BEGIN Supplied text
Apparently, Hank’s character was originally designed to function as pure comic relief, devoid of the characteristic dimensionality of the show’s complex cast of characters. However, over time, inspired by actor Dean Norris’ real-life intelligence and sensitivity, the show’s creators began to add nuance to the character, focusing on the ways in which the unadulterated masculinity required of his job and the psychological trauma of gun violence affected his well-being. Go figure.

In “Breakage,” the fifth episode of the series’ second season, Hank enters the elevator of his office building after receiving a promotion. His boss has just compared him to a great white shark, suggesting that his pursuit of local druglords has earned him a spot at the top of the police department’s proverbial food chain. His colleagues congratulate him as he walks down the hallway; his partner ribs him for getting a big head– all of this while he struts around like a rooster in a hen house. But the moment Hank realizes he’s alone in the elevator, the doors closing him up in that small and private space, he is struck by the airless intensity of a panic attack.

It’s worth noting here that the viewer is hardly prepared for this moment. It presents itself, just like panic does, as a kind of narrative shock. It’s also worth noting that, generally speaking, Hank appears unrattled throughout his daily encounters with drug cartels and hitmen; that is, he tends to favor making racist, macho, and misogynistic jokes about those around him over confronting the realities of his job with sincerity. But there in the offices of the Albuquerque Police Department, after a particularly violent shootout with a meth distributor named Tuco, he unexpectedly snaps, allowing the viewers to witness his cool exterior give way to fear and trauma.

Ultimately, this moment is not an isolated event. Hank takes a hiatus from work, enters a kind of depression spiral, and develops a passion for aesthetically-pleasing rocks. Yeah, we’ve all been there. The domino effect that results from the panic attack thus becomes a cascade of shame and failure, all messy and vulnerable and human.
END Supplied text
BEGIN Given material
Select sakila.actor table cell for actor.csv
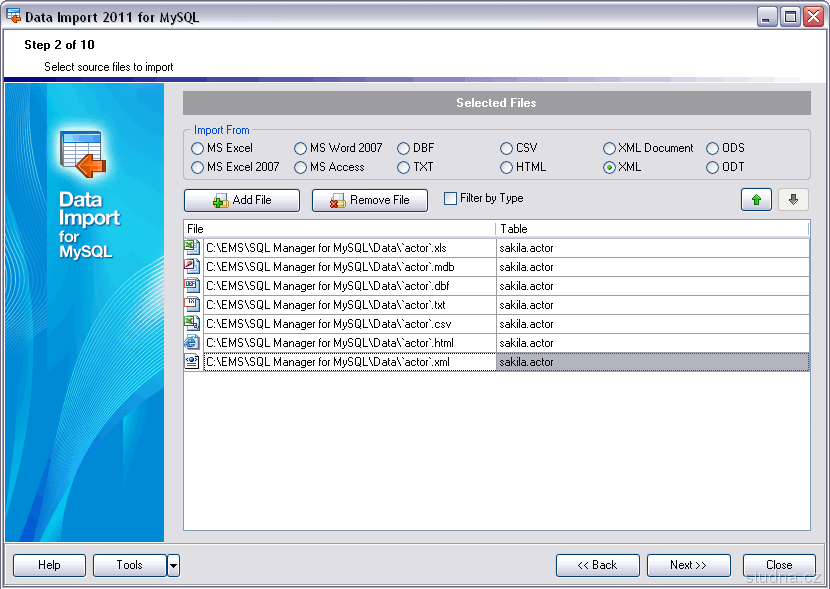 click(x=652, y=324)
END Given material
To be done:
[1] Can you reproduce the stretch of the Hank passage from "Ultimately, this moment" through "vulnerable and human."?
[2] Can you condense the paragraph of the Hank passage that begins "In “Breakage,” the fifth episode" into a brief list of its main facts?
[3] Using the Hank passage, answer these questions:
(a) What inspired the show's creators to add nuance to Hank's character?
(b) What animal does Hank's boss compare him to?
(c) What does Hank develop a passion for during his hiatus from work?

Results of the exercise:
[1]
Ultimately, this moment is not an isolated event. Hank takes a hiatus from work, enters a kind of depression spiral, and develops a passion for aesthetically-pleasing rocks. Yeah, we’ve all been there. The domino effect that results from the panic attack thus becomes a cascade of shame and failure, all messy and vulnerable and human.

[2]
- In "Breakage," the fifth episode of the second season, Hank gets a promotion.
- His boss compares him to a great white shark, suggesting his pursuit of local druglords has put him at the top of the department's food chain.
- Colleagues congratulate him, his partner teases him for getting a big head, and he struts around like a rooster in a hen house.
- Once he is alone in the elevator with the doors closed, he has a panic attack.

[3]
(a) Actor Dean Norris' real-life intelligence and sensitivity.
(b) A great white shark.
(c) Aesthetically-pleasing rocks.